Porirua Harbour facts for kids
Te Awarua-o-Porirua Harbour, commonly known as Porirua Harbour, is a natural inlet in the south-western coast of the North Island of New Zealand. The city of Porirua, one of the four cities in the Wellington conurbation, surrounds it. The city centre is to the south of the harbour. The harbour has an entrance only a few hundred metres in width, close to the suburb of Plimmerton. It opens up into two arms, Onepoto Arm to the south and Pauatahanui Arm to the north-east. Each arm is around three kilometres in length.
Part of the Porirua Inlet was reclaimed for a causeway carrying the North Island Main Trunk railway when the section between Porirua and Mana was straightened and double tracked. The new section of the Kapiti Line was opened on 7 November 1960. A new Paremata Railway Station and bridge over the entrance to the Pauatahanui Inlet were required.
The line no longer followed the curves of the shoreline bays north of Porirua, and three shallow lagoons on the land side of the new causeway were created. When State Highway 1 was re-aligned and straightened in the 1970s to run alongside the rail line, these lagoons were partially filled in. Aotea Lagoon was developed into a recreational area, albeit very polluted.

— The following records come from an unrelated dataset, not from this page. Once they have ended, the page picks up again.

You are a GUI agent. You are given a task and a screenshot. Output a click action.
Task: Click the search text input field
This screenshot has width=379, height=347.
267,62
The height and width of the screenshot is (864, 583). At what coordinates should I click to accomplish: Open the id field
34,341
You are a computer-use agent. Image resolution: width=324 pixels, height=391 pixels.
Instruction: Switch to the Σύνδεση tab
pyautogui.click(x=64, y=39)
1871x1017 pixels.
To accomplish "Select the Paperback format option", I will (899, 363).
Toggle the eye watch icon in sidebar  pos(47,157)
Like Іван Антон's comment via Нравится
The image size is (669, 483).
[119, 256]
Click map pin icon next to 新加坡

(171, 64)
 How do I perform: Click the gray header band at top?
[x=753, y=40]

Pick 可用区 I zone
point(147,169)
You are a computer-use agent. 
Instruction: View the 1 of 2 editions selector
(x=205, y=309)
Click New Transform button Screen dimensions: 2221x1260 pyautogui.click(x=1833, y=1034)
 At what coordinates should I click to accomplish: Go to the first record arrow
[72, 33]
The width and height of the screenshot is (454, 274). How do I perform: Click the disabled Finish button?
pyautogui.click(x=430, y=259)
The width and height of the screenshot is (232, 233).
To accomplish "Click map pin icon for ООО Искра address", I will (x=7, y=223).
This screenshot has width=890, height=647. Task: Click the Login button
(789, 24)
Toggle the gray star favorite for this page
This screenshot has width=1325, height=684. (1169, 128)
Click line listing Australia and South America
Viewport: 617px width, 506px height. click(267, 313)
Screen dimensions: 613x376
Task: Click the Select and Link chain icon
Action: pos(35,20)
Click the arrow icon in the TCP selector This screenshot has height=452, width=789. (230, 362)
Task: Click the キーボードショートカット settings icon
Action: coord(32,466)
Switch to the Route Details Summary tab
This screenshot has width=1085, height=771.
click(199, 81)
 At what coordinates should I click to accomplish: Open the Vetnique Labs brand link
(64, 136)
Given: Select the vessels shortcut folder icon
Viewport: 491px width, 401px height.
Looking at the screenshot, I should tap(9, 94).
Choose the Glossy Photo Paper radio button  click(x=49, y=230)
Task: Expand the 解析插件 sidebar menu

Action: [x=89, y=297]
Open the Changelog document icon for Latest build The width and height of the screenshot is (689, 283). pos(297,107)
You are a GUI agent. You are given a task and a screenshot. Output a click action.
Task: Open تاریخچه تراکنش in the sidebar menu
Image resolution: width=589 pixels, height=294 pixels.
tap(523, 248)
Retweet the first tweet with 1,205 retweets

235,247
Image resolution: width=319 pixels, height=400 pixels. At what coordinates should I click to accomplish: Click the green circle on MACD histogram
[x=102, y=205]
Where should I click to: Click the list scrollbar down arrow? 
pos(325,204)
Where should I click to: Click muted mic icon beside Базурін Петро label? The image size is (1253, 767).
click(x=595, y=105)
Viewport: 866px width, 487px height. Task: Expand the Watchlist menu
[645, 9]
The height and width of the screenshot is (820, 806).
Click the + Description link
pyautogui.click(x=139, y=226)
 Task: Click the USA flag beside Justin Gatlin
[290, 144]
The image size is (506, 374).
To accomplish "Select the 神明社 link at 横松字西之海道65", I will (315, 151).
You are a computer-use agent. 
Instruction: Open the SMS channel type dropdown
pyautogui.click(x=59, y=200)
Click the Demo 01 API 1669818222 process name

The name of the harbour was officially altered to Te Awarua-o-Porirua Harbour in August 2014.
Pauatahanui Inlet
The Pauatahanui Inlet arm of the harbour extends eastward to the settlement of Pauatahanui. The wetland there where the Pauatahanui Stream enters the Pauatahanui Inlet, is the largest remaining estuarine wetland in the lower North Island, and the Pauatahanui Wildlife Reserve was established in the 1980s to protect the inlet's environment and to restore damaged areas.